For many years social scientists have disagreed on the relative importance of the local peasantry as a pressure group in spurring land reform during the Mexican Revolution of 1910. This is the issue this book sets out to explore. The author argues that a key role was played by a grassroots agrarian reform movement in Lagos de Moreno, a municipio in Los Altos of Jalisco, in sustaining the legal struggle for land reform between 1924 and 1940.

This well-researched monograph traces the political history of an agrarian reform movement primarily through an analysis of its leadership. The author interviewed many of the first generation of agraristas to ascertain how, with whom, and why a group of urban workers risked their lives to bring about social, economic, and political change in a highly conservative and religious region. The first three chapters survey the agrarian history of Lagos de Moreno from the colonial period. By the end of the nineteenth century, large landholdings had emerged as had a landed aristocracy. Extensive tables reveal the precise size of these large haciendas in the Porfiriato, but, regretfully, the data are not well integrated into the text. The revolution, however, brought little or no change to this landowner-dominated municipio. Only in the 1920s did agrarismo emerge from within a group of skilled craftsmen and white-collar workers struggling to form a small trade union and subsequently to forge an alliance with middle peasants petitioning for land. The singular importance of urban leadership here seems to be related to the relative marginality of the region from the revolution and the repressive nature of the landowning class, particularly during the Cristero revolt. Yet outside political alliances were always a necessity from the 1920s, when Governor Guadalupe Zuno sent municipal presidents as popular organizers, through the Cárdenas era. The author must admit that the rise of agrarismo “is principally a chronicle of campesino power growing in tandem with the expansion of state power, and then declining with the consolidation of the state’s power and the satisfaction of the agraristas’ demands for land” (p. 11).

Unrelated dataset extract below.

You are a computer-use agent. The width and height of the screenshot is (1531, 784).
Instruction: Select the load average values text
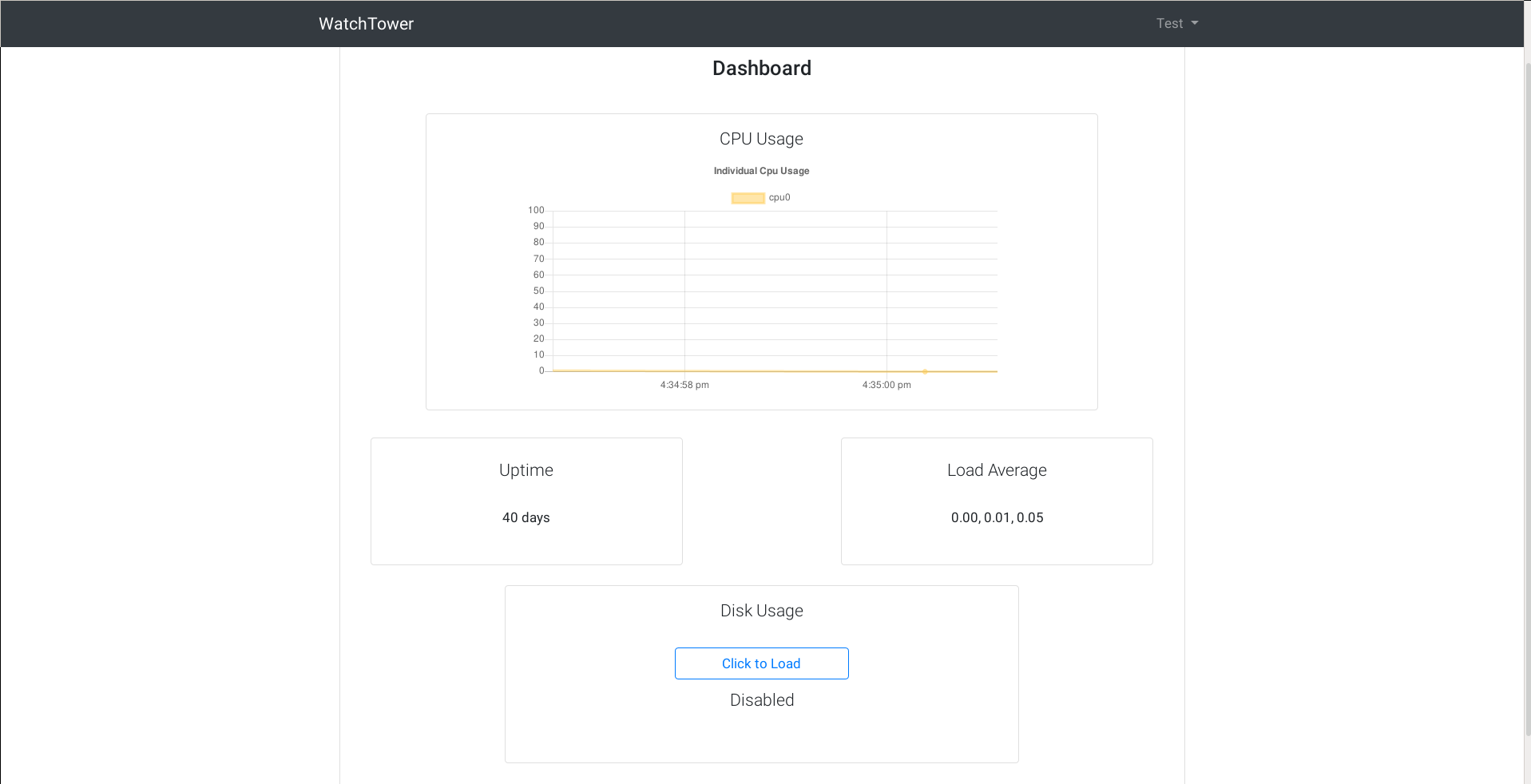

The remaining two chapters recount the political biographies of José Romero Gómez and eight community leaders based on in-depth interviews conducted by the author. These agraristas held certain characteristics in common: an awakened desire for change, an ardent yearning to possess the fruits of their own labor, certain basic literary skills, and residency in the United States.

For several reasons this work goes far beyond being a simple case study. Important statistical data have been uncovered in the Manifestaciones prediales de 1900 and the Catastro antiguo, 1900-47 on land tenure and land values. This information could be invaluable for a study of the socioeconomic structure of the landowning class. The author has also ably integrated into her analysis of peasant leadership most of the recent literature on Third World peasant movements. Finally, she has painstakingly explained the legal land reform process for the general reader in one of the appendixes.

The First Agraristas is first and foremost a human story about real people recounted through their own words. It is a narrative about individual struggle rather than an analysis of a social movement, but this gives it its charm. Few books on peasant movements have brought the personal aspects of agrarian struggle out so poignantly for the general reader.